**Brief A**
Answer these from the family-history introduction:
(i) Who was the writer's mother?
(ii) For about how many years has the family-history journey lasted?
(iii) In what town did the mother's grandparents live?
**Brief B**
Reproduce the family-history introduction between "Mary Catharine Clingan" and "in Nachusa, Illinois.", inclusive.

**Source passage**
•••••
Mary Catharine Clingan Nelson was my mother. Her strength, her steadiness, her love of family, and her perseverance in adversity were the characteristics that motivated me to pursue a grand search for my family history. Now after about 40 years of a challenging and enjoyable journey I want to share some of this history with you.
A genealogist begins her work by seeking the roots of her parents and then of her grandparents and then her great grandparents. She gradually learns who she is by digging further and further back into history. After many years of searching I found myself almost 300 years back into my mother's history. I will begin my story where my research ended among the immigrants in the early American colonies and then move forward to Mother and her loving grandparents in Nachusa, Illinois.
•••••
Data drawn from a collection:

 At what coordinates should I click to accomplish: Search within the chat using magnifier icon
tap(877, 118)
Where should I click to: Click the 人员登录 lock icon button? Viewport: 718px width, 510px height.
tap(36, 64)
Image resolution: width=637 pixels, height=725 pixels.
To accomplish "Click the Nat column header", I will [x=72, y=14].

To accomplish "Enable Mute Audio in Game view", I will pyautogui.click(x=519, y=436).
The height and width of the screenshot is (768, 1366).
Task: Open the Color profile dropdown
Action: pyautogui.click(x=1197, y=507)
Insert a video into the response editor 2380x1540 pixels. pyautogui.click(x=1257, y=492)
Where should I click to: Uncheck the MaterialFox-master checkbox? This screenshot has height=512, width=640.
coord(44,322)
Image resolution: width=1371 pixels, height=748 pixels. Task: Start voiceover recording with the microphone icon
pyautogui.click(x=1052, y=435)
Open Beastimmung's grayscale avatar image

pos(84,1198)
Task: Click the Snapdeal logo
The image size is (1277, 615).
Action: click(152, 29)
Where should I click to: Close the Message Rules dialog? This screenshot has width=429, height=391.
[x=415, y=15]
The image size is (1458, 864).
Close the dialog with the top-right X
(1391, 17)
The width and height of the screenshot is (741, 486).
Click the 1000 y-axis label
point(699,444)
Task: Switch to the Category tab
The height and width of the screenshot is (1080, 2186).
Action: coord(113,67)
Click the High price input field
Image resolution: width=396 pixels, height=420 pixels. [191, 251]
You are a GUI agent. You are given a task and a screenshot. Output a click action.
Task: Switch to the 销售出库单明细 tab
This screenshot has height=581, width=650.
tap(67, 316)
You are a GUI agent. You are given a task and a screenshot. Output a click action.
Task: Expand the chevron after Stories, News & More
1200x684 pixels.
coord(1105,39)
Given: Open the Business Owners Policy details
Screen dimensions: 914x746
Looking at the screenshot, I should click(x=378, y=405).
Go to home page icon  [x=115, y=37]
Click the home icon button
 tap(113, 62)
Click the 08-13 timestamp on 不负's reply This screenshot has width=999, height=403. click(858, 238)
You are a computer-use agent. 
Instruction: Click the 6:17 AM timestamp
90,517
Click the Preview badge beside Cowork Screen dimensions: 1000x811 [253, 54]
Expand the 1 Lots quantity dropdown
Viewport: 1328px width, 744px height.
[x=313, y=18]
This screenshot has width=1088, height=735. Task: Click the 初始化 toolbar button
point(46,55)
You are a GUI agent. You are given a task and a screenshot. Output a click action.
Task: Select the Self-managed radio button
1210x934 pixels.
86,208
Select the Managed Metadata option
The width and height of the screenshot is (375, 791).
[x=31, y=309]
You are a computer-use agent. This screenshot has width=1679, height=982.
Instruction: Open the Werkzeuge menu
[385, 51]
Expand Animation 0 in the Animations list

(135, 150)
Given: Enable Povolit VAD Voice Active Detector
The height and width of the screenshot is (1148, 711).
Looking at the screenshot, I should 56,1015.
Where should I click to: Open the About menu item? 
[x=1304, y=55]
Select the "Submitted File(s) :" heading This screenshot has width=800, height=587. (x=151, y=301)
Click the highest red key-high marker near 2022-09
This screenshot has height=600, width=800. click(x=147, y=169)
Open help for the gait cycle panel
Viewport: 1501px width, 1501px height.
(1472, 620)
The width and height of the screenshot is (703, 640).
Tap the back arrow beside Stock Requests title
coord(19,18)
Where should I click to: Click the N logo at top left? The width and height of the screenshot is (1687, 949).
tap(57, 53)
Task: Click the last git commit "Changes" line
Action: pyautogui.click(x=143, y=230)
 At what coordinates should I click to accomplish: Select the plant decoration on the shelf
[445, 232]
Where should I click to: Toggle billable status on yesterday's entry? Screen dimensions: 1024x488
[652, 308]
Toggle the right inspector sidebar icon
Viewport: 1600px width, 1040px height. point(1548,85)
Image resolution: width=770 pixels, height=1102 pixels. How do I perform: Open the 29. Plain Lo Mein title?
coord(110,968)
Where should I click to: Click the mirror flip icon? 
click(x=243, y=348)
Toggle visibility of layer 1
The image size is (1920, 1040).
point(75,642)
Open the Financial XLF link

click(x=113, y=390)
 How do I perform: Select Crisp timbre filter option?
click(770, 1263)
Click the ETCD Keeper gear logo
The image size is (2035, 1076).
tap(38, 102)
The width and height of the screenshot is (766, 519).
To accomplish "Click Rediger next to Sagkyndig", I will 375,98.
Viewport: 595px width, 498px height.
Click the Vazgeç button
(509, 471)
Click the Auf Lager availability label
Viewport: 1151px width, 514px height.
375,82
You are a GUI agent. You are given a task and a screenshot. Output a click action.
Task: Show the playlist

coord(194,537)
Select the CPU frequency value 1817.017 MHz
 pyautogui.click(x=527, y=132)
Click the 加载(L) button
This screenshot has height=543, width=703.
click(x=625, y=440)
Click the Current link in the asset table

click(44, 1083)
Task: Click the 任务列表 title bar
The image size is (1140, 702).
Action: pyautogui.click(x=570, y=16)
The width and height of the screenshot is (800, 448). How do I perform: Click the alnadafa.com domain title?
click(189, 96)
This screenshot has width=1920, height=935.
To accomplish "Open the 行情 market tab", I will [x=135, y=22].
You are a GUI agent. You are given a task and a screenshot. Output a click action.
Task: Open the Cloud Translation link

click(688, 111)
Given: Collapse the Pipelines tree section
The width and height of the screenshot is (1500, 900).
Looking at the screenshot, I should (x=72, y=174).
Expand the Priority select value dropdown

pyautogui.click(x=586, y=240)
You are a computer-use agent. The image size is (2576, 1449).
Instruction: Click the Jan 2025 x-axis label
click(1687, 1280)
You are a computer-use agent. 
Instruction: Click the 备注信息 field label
•••••
**Response A**
(i) Mary Catharine Clingan Nelson
(ii) About 40 years
(iii) Nachusa, Illinois

**Response B**
Mary Catharine Clingan Nelson was my mother. Her strength, her steadiness, her love of family, and her perseverance in adversity were the characteristics that motivated me to pursue a grand search for my family history. Now after about 40 years of a challenging and enjoyable journey I want to share some of this history with you.
A genealogist begins her work by seeking the roots of her parents and then of her grandparents and then her great grandparents. She gradually learns who she is by digging further and further back into history. After many years of searching I found myself almost 300 years back into my mother's history. I will begin my story where my research ended among the immigrants in the early American colonies and then move forward to Mother and her loving grandparents in Nachusa, Illinois.